For other students, the experience of war has made them more serious about life and studies.
"My deployment got me back on my feet," said Specialist Patrick Eugene Enriquez, 27, who also served in Ramadi. "I would say it helped me focus."
At the ceremony Thursday, Enriquez, a Norwich senior, delivered the eulogy for his close friend Captain Anthony Palermo Jr. , 26, who was killed by a roadside bomb near Baghdad on April 6.
Enriquez's voice cracked, and his gaze turned upward as he said: "We love you. We miss you. Go with God."
The academy has tried its best to meet the needs of its students returning from Iraq, said General Richard Schneider, Norwich president.
"This is difficult," he said. "We have worried that these students were so much on edge in Iraq, coming back to college life would seem too pedestrian. But we haven't seen a lot of that, at least it hasn't come to my attention."
Schneider says the school has "tooled up" its counselors and clergy and reached out to return ing students. The school hosts a parade for returning veterans and has worked with the students summoned for deployment to help them wrap up course work.
But some cadets are wary of the academy's offer of help, Crane and others say.
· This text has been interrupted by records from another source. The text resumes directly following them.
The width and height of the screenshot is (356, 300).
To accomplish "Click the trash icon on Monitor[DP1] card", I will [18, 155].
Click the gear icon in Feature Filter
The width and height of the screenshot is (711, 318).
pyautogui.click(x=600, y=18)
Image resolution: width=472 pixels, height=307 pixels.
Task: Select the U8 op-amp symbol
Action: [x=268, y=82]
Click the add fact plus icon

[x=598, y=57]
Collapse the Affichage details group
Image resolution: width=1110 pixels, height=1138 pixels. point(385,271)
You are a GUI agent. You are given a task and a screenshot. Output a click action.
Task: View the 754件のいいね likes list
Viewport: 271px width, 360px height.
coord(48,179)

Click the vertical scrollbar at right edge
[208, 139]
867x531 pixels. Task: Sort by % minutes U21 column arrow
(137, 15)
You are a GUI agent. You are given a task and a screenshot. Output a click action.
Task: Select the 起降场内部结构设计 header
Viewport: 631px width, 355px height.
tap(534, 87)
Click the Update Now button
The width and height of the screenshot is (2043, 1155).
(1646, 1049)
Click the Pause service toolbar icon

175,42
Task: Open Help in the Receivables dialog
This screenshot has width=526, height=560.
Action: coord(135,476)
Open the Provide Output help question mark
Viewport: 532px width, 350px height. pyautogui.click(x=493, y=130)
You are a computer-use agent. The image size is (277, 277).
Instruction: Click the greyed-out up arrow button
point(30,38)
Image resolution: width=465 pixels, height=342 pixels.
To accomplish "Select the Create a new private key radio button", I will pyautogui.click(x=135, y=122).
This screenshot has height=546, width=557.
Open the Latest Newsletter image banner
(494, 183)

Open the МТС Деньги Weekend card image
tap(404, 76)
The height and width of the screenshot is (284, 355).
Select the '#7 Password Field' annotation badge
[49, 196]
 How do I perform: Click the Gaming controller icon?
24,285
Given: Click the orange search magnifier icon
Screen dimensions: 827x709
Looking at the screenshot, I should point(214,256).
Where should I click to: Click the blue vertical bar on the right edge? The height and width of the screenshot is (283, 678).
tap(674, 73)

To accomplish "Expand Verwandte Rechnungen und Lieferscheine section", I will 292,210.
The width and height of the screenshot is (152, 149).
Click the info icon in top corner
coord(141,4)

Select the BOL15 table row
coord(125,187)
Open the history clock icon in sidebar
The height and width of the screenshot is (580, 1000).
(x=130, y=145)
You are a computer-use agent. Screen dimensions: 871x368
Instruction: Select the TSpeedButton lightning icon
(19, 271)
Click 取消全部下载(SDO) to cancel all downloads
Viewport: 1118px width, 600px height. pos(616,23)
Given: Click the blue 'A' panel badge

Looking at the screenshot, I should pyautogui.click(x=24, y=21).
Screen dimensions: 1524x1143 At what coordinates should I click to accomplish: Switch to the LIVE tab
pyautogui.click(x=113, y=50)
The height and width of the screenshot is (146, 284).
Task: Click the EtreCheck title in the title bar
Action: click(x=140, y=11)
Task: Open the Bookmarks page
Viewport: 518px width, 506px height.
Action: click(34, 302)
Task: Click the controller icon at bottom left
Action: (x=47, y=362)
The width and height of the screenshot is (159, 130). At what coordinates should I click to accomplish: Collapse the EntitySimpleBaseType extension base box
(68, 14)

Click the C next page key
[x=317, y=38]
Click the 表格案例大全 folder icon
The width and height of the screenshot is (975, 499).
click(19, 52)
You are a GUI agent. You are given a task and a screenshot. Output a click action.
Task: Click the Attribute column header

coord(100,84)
Like many returning veterans, they fear being seen as weak if they accept mental health counseling.
And some don't trust the college's promise of confidentiality. Instead, they privately retreat to quiet conversations with peers who served in Iraq or try to blot out the memories with alcohol. Some deny that they have any problems at all, even as faculty and friends see clear symptoms of post-traumatic stress disorder: hair-trigger temper, nightmares, sleeplessness, and hypervigilance.
"Adjusting to civilian life is always hard in any war," said Travis Jones, an Iraq veteran who serves as the "Global War on Terror outreach coordinator" at the Veteran's Affairs Medical Center in nearby White River Junction. "But these students are facing a unique situation, coming back to an environment in which they are being told what to do by people who've never been to war."
And there are other issues, specific to Norwich, which gnaw at some of the returning veterans. Why, at a military academy, doesn't war service earn them course credit?
"You have kids who go on a junior year abroad and party all year in Italy and get full credit," said Charles Anthony Ames, 25, who served with Crane in Ramadi. "We went to war and got shot at and developed an understanding of the culture and the language and the skills you need to survive over there, and we got no credit."
Ames concedes the administration did grant him one credit for physical education and another for ethics. But, he said, he would have earned at least 26 credits for a full course load during the 18 months he was deployed.
Ames and others were also embittered by a regulation that has prevented them from receiving the junior class ring, a symbol that for many is more important than a diploma. Because of their time away, they lack enough credits to move up with their class. Ring committee chairman Ryan Camasso said, "If we bend the rules for some people, we lessen the standard of what the ring means."
After the taps ceremony Thursday night, the cadets silently fell out and marched back to their rooms. Ames returned to his cramped dorm room, and, as he carefully hung his uniform and wrapped it in a protective plastic sheathing, he shared his thoughts during the silent formation.
"I thought about how they died," he said. "You know it was ugly. It always is with a roadside bomb. . . . Especially nowadays, this war is ugly."